■ Task description ■
In the listing below, find the line that contains "You are a computer-use agent. Image resolution: width=619" and the line that contains "Select the E". Quote both and every line between them, exactly, and nothing more.

[Stored data Boundary: Start]

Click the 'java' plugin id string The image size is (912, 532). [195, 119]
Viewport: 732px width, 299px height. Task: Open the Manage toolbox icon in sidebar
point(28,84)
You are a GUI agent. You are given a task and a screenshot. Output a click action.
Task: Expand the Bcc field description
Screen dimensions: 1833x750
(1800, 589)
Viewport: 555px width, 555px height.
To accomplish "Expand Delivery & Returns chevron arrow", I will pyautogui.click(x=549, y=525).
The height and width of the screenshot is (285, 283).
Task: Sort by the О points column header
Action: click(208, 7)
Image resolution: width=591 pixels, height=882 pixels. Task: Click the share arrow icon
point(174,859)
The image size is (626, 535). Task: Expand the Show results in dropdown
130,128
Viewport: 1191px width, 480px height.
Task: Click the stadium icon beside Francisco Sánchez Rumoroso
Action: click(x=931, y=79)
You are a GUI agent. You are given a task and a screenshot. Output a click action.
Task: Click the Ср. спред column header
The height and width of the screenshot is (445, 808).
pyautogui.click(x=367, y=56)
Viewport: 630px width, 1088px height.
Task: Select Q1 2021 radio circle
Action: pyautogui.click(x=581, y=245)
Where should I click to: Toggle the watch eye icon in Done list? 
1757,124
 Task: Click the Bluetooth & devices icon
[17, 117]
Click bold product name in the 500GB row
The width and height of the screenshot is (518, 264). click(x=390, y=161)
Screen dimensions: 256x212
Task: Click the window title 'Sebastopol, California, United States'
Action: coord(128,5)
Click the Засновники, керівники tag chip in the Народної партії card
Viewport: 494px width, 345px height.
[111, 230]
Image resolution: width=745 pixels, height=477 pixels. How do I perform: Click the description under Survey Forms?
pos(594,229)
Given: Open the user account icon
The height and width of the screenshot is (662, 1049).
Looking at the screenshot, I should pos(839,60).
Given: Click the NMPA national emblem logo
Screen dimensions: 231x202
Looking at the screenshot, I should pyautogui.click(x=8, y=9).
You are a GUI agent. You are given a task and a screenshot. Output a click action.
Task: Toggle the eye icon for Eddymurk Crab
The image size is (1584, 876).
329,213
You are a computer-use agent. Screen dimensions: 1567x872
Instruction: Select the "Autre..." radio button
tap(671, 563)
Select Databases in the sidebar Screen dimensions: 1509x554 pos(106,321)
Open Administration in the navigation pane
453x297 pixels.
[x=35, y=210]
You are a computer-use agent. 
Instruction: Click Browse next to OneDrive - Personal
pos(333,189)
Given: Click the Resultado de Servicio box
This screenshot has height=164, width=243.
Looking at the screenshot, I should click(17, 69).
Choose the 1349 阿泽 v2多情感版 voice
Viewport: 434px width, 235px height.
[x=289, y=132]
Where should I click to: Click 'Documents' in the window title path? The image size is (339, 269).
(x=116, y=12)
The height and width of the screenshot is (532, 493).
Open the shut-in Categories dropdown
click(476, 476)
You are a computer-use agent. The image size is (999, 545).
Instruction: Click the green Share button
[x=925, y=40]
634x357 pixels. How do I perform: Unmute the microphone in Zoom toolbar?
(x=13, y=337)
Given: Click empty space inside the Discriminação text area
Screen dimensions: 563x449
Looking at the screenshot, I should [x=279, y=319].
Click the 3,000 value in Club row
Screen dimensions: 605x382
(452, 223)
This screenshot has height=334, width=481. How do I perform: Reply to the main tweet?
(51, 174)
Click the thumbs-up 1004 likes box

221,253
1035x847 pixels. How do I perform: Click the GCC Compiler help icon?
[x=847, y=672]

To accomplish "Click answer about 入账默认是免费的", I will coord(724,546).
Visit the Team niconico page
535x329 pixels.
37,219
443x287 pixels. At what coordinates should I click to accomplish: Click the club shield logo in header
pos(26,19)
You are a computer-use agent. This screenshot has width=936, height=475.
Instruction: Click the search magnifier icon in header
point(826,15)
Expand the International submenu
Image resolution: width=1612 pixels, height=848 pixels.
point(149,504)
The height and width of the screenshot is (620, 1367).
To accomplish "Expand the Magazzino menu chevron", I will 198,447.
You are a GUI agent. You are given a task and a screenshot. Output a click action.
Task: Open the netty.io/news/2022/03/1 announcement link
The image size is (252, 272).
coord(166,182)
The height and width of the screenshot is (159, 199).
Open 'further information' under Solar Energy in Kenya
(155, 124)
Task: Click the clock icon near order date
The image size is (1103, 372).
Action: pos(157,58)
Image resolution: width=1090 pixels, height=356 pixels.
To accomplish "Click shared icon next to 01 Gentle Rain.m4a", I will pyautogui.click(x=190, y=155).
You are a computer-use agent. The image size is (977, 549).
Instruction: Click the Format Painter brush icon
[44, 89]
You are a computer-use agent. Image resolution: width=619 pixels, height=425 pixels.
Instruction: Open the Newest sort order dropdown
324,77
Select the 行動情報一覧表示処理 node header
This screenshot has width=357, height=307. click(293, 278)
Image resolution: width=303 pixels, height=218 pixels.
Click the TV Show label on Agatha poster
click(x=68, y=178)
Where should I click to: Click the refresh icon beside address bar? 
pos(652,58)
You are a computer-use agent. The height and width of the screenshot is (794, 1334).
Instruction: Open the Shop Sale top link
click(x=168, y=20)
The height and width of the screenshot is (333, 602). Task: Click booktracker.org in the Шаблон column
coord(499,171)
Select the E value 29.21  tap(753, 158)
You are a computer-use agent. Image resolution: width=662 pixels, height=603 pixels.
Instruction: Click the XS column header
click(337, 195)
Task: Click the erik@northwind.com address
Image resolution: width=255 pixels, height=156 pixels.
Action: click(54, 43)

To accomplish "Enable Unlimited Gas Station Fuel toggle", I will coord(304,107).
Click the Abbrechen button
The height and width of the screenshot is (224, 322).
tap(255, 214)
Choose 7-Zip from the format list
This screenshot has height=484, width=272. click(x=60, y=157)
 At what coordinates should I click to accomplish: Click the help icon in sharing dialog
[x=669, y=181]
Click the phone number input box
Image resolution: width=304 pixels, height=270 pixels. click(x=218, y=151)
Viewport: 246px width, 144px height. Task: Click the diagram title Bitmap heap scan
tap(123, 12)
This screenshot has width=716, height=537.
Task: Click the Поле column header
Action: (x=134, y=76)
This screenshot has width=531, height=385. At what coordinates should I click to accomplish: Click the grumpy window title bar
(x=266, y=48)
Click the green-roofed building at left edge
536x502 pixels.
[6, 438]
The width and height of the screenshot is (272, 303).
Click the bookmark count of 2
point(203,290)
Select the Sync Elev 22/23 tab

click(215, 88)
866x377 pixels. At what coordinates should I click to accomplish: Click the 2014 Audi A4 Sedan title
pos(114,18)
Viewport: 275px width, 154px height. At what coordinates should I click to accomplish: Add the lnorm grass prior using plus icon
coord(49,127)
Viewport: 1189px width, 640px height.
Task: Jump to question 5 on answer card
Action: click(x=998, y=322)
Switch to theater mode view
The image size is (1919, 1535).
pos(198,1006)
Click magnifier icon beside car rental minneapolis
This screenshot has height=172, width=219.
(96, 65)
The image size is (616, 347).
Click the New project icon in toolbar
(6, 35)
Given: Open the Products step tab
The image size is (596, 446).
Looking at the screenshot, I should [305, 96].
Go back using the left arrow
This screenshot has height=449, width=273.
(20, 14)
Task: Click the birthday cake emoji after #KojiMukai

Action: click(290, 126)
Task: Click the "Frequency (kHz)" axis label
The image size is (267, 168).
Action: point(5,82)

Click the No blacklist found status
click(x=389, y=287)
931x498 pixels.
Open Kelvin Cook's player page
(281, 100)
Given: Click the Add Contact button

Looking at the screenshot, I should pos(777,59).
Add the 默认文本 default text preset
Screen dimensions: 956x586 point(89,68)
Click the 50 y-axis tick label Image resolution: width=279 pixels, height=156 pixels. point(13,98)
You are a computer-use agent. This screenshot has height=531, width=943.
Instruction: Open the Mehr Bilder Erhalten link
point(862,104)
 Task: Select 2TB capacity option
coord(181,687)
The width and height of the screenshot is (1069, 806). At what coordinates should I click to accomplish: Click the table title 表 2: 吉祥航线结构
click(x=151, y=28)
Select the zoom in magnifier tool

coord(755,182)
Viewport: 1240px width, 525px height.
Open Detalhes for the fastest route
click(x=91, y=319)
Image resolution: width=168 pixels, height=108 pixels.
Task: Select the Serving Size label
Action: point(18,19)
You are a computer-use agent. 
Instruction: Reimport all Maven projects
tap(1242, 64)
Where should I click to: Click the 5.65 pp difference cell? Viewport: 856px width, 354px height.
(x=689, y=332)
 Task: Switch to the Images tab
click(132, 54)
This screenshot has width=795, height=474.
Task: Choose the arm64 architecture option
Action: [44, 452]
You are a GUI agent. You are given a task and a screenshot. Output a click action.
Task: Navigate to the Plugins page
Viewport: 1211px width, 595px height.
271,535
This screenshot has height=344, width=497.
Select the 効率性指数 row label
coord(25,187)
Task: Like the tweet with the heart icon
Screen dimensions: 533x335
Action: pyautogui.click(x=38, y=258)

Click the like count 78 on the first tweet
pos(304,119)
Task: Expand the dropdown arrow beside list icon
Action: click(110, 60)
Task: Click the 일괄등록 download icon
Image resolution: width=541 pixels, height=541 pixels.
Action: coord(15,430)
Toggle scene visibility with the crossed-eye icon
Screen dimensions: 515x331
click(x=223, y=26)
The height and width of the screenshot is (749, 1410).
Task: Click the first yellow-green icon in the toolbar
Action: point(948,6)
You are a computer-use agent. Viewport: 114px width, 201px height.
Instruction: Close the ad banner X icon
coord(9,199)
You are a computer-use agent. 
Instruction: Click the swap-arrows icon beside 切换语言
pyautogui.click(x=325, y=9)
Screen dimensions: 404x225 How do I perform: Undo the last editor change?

[Stored data Boundary: End]

■ Answer box ■
You are a computer-use agent. Image resolution: width=619 pixels, height=425 pixels.
Instruction: Open the Newest sort order dropdown
324,77
Select the 行動情報一覧表示処理 node header
This screenshot has width=357, height=307. click(293, 278)
Image resolution: width=303 pixels, height=218 pixels.
Click the TV Show label on Agatha poster
click(x=68, y=178)
Where should I click to: Click the refresh icon beside address bar? 
pos(652,58)
You are a computer-use agent. The height and width of the screenshot is (794, 1334).
Instruction: Open the Shop Sale top link
click(x=168, y=20)
The height and width of the screenshot is (333, 602). Task: Click booktracker.org in the Шаблон column
coord(499,171)
Select the E value 29.21  tap(753, 158)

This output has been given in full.